Indigo, cassia and amla are other plant-based colours that can safely be added to henna for colour variations.
If you’re dreaming of blonde, black or brunette, natural henna won’t get you the results you seek unless it’s mixed with chemicals, metallic salts or other plant dyes, turning the product into what’s known as “compound henna”
How to Apply
With its clay-like texture, applying henna to your hair can be a messy job, especially if you decide to take on the job of DIY colourist. However, some hairdressers will gladly apply it for you, it’s just a matter of doing your research.
Henna advocate Lauren Allen says she has used the hair dye for more than 20 years with outstanding results. However, she says getting a hairdresser to apply it is always the best choice.
“I’ve been using henna almost exclusively since I was 14,” she says. “I always go to a hairdresser to get it done, but I usually have to supply it myself, as most hairdressers won’t touch it since it went out of vogue in the late ‘90s.”
She adds: “I’ve had to search for hairdressers willing to do it and now have a great one in Sydney. Previously I had been in Melbourne and found a salon that was willing to do it, and an apprentice who was very interested as it wasn’t something she was learning at school.”
Chemical to Henna and Back Again
If you’ve trodden the chemical dye path and plan to switch to henna, there are considerations that should be made, especially if you think you’ll return to mainstream dyes should you not be happy with the outcome of henna.
While chemical dyes penetrate the hair shaft to embed colour, henna coats it. Once this is done, applying a chemical dye over the top can offer mixed results, from patches and splotches to not adding colour to the hair at all.
There are products than can remove henna, however, any such process can damage the hair, and not always guarantee a 100 percent success rate.
How Long Henna Lasts
The time you get between dye jobs with henna is dependent on your hair type, how long you have been using it and the quality/purity of henna you’re applying.
Because the colour binds to the outside of the hair shaft, a first-time application may fade more quickly than if you’re onto your third colour.
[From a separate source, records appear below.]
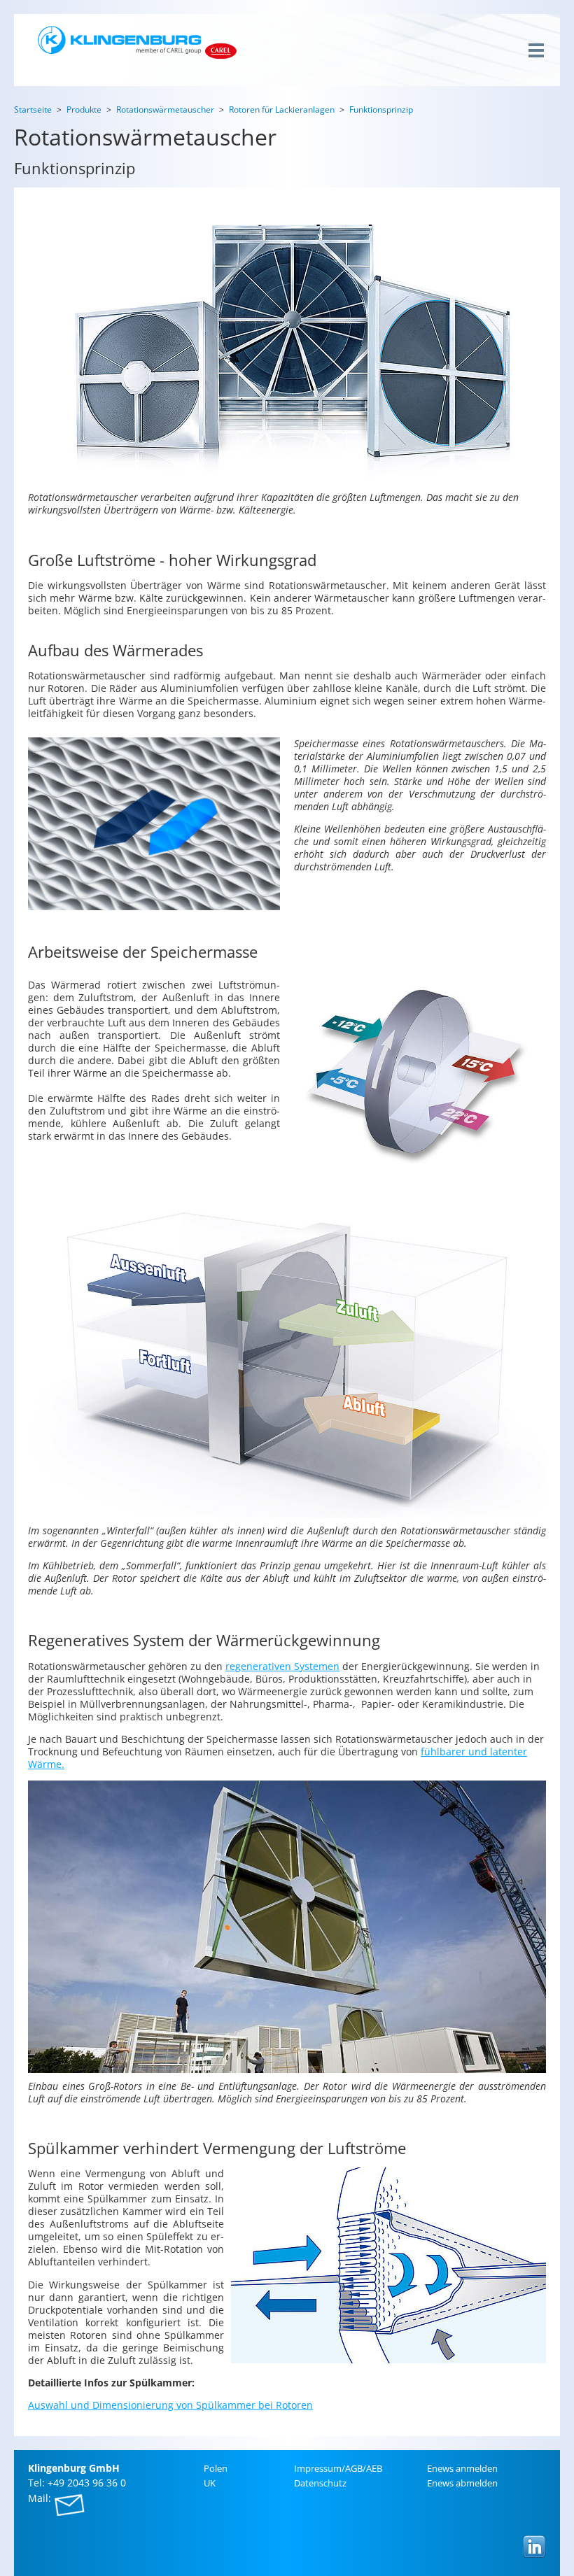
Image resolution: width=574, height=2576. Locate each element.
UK (210, 2483)
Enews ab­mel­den (462, 2483)
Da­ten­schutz (320, 2483)
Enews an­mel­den (462, 2468)
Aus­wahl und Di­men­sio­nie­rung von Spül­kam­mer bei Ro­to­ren (170, 2405)
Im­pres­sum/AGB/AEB (338, 2468)
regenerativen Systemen (282, 1666)
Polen (215, 2468)
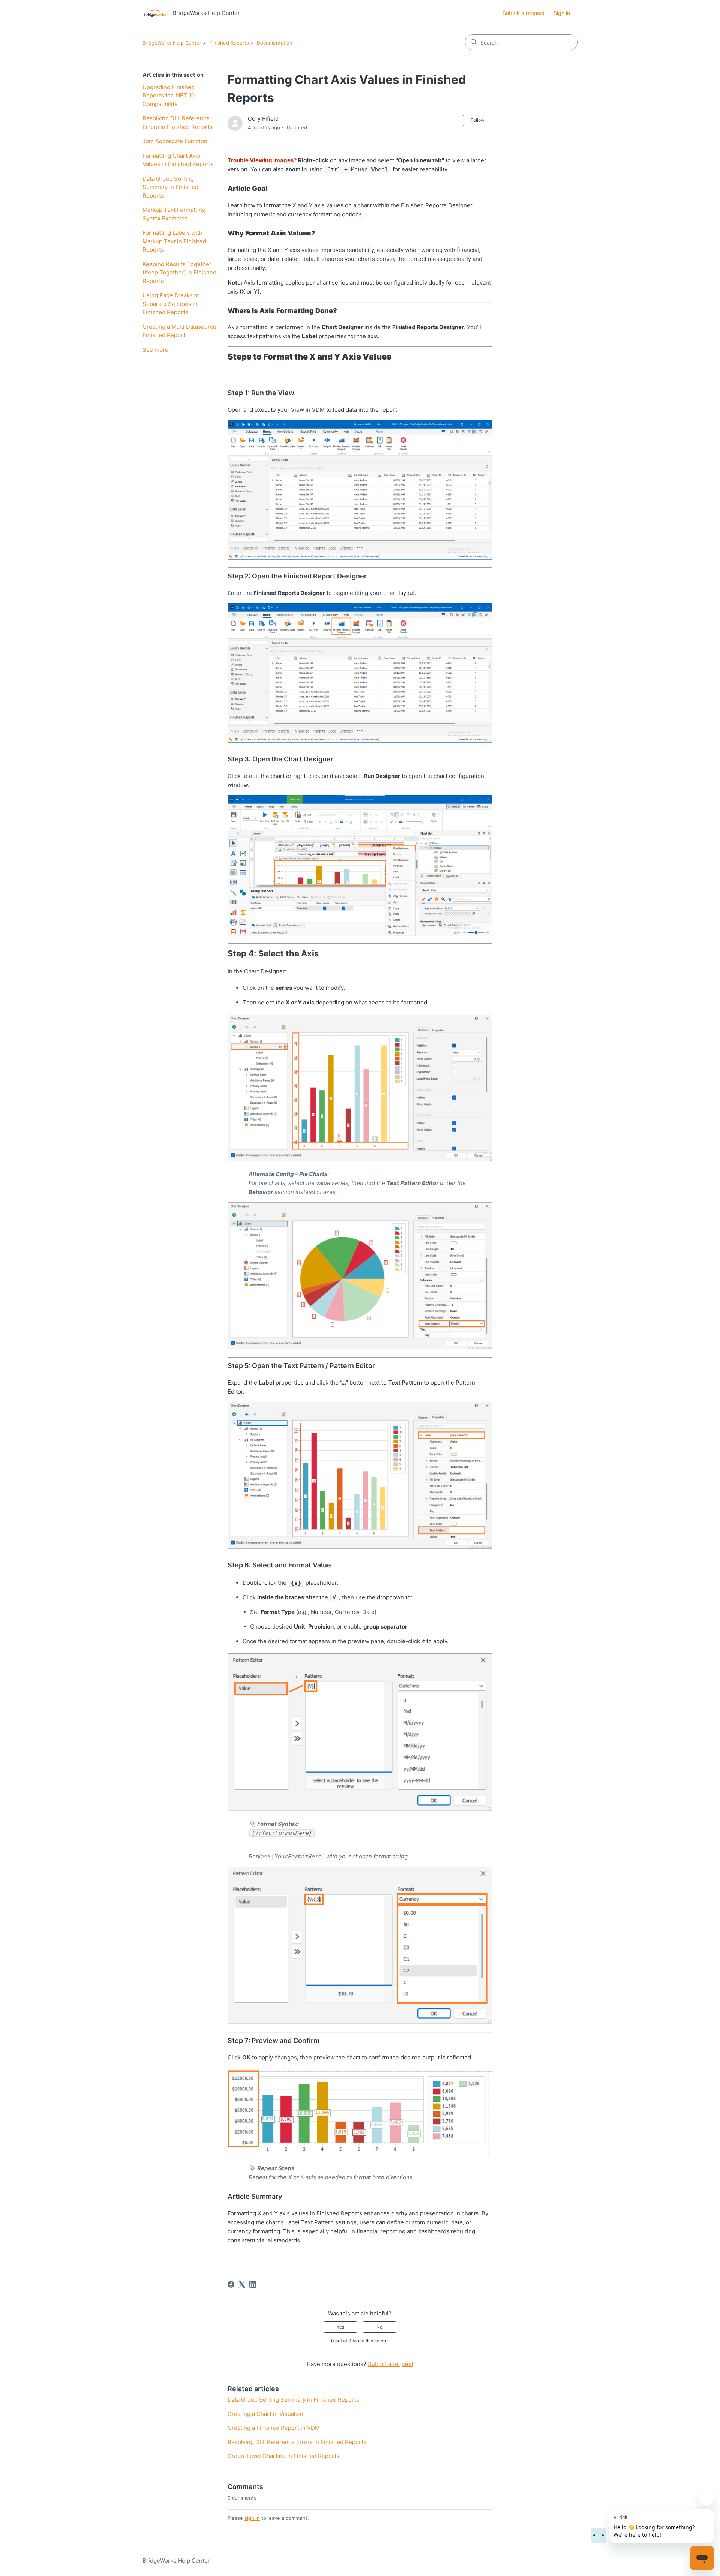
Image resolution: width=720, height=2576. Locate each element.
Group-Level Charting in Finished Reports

The more times you apply henna, the longer it will last.
Deemed safe when used on skin and hair, it can cause some side effects from skin inflammation, redness, itching, burning, swelling, scaling, broken skin, blisters and scarring. Swallowing henna is considered unsafe, causing stomach upsets and other side effects. It has also been shown unsafe when applied to the skin of infants, and it’s best to avoid henna while pregnant or breastfeeding.